Start of GIVEN INFORMATION
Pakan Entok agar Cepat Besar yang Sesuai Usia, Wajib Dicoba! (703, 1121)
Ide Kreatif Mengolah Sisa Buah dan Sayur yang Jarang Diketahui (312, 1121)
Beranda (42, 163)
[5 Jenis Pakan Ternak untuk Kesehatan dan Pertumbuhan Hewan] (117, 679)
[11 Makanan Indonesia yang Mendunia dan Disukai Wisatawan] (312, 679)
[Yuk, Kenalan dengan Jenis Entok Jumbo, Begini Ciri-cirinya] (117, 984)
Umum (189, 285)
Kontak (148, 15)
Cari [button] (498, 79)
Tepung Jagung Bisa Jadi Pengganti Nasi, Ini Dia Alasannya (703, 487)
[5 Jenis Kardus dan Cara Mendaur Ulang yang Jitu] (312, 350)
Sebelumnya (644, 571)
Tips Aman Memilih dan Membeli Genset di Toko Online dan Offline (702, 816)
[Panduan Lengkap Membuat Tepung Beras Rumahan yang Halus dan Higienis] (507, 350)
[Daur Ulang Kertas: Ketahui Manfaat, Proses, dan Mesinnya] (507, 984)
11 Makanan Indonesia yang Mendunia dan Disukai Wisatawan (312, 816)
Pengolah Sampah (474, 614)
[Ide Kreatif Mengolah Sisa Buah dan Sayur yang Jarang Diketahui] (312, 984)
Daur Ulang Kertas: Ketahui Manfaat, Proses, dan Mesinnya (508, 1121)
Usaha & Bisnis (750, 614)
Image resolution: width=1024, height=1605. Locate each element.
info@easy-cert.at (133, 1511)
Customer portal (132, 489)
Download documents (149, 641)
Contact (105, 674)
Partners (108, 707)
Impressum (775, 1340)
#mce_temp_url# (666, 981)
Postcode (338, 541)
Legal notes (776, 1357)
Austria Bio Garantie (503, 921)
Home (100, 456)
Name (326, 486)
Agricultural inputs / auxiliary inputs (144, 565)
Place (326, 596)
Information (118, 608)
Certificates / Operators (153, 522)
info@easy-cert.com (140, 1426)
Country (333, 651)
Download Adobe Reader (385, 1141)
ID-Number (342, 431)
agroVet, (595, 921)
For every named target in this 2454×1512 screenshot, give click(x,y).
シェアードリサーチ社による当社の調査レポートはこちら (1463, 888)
End of GIVEN INFORMATION
■ WORK ORDER:
Please output the listing above exactly, every line included.

■ RESULT:
Pakan Entok agar Cepat Besar yang Sesuai Usia, Wajib Dicoba! (703, 1121)
Ide Kreatif Mengolah Sisa Buah dan Sayur yang Jarang Diketahui (312, 1121)
Beranda (42, 163)
[5 Jenis Pakan Ternak untuk Kesehatan dan Pertumbuhan Hewan] (117, 679)
[11 Makanan Indonesia yang Mendunia dan Disukai Wisatawan] (312, 679)
[Yuk, Kenalan dengan Jenis Entok Jumbo, Begini Ciri-cirinya] (117, 984)
Umum (189, 285)
Kontak (148, 15)
Cari [button] (498, 79)
Tepung Jagung Bisa Jadi Pengganti Nasi, Ini Dia Alasannya (703, 487)
[5 Jenis Kardus dan Cara Mendaur Ulang yang Jitu] (312, 350)
Sebelumnya (644, 571)
Tips Aman Memilih dan Membeli Genset di Toko Online dan Offline (702, 816)
[Panduan Lengkap Membuat Tepung Beras Rumahan yang Halus dan Higienis] (507, 350)
[Daur Ulang Kertas: Ketahui Manfaat, Proses, dan Mesinnya] (507, 984)
11 Makanan Indonesia yang Mendunia dan Disukai Wisatawan (312, 816)
Pengolah Sampah (474, 614)
[Ide Kreatif Mengolah Sisa Buah dan Sayur yang Jarang Diketahui] (312, 984)
Daur Ulang Kertas: Ketahui Manfaat, Proses, dan Mesinnya (508, 1121)
Usaha & Bisnis (750, 614)
Image resolution: width=1024, height=1605. Locate each element.
info@easy-cert.at (133, 1511)
Customer portal (132, 489)
Download documents (149, 641)
Contact (105, 674)
Partners (108, 707)
Impressum (775, 1340)
#mce_temp_url# (666, 981)
Postcode (338, 541)
Legal notes (776, 1357)
Austria Bio Garantie (503, 921)
Home (100, 456)
Name (326, 486)
Agricultural inputs / auxiliary inputs (144, 565)
Place (326, 596)
Information (118, 608)
Certificates / Operators (153, 522)
info@easy-cert.com (140, 1426)
Country (333, 651)
Download Adobe Reader (385, 1141)
ID-Number (342, 431)
agroVet, (595, 921)
For every named target in this 2454×1512 screenshot, give click(x,y).
シェアードリサーチ社による当社の調査レポートはこちら (1463, 888)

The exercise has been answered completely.